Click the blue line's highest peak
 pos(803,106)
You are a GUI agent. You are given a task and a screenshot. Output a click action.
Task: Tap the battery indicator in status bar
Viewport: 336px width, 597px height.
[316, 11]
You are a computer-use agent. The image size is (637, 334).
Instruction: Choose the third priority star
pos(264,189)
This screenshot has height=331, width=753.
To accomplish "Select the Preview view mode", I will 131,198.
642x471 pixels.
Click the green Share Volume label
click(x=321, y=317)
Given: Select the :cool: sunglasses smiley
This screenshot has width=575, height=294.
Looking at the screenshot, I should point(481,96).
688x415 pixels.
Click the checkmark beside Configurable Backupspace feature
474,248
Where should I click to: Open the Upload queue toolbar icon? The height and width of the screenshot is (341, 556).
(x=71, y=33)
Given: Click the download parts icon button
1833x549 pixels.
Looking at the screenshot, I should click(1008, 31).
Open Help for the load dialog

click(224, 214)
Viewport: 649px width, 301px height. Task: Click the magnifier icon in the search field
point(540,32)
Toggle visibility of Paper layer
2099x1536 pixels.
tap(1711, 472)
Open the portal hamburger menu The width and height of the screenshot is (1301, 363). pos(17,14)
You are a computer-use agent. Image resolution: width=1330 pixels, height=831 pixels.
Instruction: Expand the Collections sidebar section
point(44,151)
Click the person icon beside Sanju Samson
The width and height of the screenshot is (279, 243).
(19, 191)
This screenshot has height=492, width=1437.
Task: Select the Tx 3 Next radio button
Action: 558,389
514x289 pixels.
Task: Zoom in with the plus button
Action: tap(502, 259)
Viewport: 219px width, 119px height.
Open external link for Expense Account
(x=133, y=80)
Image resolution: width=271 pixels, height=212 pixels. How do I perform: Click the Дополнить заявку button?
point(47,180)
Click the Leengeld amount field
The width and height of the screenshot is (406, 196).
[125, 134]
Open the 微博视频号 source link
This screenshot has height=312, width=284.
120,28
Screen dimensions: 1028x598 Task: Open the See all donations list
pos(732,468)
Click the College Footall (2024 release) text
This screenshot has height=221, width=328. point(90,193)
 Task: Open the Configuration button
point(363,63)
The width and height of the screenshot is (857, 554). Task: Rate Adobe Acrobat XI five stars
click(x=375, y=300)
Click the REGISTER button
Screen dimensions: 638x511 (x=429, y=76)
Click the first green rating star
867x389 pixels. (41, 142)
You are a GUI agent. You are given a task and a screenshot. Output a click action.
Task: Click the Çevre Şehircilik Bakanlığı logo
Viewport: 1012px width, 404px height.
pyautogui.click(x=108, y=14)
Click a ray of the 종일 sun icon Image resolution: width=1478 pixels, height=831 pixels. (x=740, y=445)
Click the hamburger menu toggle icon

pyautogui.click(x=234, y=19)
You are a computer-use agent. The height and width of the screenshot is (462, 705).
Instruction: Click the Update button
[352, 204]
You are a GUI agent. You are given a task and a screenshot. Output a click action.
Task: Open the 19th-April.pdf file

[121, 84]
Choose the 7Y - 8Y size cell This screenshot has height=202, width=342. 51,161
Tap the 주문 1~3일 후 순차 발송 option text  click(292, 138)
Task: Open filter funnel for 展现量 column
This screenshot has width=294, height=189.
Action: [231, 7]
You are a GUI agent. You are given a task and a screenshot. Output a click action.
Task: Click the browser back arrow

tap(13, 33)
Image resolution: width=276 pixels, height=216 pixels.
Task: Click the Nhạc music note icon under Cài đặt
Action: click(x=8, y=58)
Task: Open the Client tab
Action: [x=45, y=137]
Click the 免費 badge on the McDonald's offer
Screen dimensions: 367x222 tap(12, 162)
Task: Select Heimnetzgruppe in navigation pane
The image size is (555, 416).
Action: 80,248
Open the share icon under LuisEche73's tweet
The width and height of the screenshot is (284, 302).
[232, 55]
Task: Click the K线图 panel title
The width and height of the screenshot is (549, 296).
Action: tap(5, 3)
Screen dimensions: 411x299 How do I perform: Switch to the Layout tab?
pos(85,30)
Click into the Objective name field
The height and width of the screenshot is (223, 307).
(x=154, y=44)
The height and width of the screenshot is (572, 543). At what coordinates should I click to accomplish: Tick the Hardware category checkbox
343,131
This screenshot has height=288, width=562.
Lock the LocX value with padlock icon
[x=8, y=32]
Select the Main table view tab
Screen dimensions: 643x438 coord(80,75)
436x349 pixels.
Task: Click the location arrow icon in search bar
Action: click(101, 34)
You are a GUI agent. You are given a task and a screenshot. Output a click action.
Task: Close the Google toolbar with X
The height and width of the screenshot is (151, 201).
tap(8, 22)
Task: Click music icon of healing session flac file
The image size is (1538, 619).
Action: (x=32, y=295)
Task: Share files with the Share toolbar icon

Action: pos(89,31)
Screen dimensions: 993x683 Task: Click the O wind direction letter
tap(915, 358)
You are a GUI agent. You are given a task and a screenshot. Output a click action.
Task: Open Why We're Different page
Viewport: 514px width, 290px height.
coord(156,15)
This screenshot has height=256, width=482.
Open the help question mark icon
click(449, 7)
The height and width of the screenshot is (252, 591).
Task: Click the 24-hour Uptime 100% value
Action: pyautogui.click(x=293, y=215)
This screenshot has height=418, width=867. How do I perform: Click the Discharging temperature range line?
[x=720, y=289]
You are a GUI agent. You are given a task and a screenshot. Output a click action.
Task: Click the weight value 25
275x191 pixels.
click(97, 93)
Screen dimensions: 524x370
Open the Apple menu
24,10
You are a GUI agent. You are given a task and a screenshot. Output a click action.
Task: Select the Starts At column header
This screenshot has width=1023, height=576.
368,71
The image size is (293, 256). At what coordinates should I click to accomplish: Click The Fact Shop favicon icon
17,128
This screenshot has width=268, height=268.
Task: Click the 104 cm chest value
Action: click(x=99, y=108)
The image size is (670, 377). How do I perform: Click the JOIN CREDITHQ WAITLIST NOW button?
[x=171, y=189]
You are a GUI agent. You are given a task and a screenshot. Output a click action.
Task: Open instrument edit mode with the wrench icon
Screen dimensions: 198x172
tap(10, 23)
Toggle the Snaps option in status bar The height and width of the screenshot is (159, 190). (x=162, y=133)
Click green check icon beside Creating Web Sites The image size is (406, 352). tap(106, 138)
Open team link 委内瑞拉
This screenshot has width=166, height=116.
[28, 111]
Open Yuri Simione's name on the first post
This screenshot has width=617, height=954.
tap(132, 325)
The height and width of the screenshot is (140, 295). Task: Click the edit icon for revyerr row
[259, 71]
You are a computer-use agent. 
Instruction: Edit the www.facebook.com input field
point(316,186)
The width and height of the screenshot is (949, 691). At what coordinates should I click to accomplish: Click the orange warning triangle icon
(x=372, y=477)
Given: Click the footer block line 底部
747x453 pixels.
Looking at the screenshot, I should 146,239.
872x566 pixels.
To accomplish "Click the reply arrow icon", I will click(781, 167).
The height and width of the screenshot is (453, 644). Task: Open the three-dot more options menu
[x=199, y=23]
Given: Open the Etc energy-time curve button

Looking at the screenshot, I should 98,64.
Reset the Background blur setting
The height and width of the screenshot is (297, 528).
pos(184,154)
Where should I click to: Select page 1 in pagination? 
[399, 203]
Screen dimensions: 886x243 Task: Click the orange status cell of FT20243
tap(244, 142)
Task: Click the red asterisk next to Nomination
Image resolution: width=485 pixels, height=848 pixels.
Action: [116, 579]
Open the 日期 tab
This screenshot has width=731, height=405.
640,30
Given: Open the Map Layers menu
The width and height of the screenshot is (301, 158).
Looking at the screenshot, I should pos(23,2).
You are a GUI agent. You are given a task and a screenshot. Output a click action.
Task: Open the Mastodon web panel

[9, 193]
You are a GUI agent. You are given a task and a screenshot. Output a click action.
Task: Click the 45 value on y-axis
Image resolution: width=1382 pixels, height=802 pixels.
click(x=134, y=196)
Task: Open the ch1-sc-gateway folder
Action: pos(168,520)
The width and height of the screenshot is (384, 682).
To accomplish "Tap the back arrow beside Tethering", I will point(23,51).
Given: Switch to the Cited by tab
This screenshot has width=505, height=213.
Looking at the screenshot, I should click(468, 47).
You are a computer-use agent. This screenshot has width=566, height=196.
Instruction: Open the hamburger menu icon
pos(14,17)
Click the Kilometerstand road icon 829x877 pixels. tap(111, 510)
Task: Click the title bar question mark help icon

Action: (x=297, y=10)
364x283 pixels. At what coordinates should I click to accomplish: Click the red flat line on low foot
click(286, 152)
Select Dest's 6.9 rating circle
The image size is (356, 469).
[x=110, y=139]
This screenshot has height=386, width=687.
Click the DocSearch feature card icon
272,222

→ **What to do**: Search the records above for the string "column" and copy each line that holds it.

→ **Finished exercise**:
Task: Open filter funnel for 展现量 column
Task: Select the Starts At column header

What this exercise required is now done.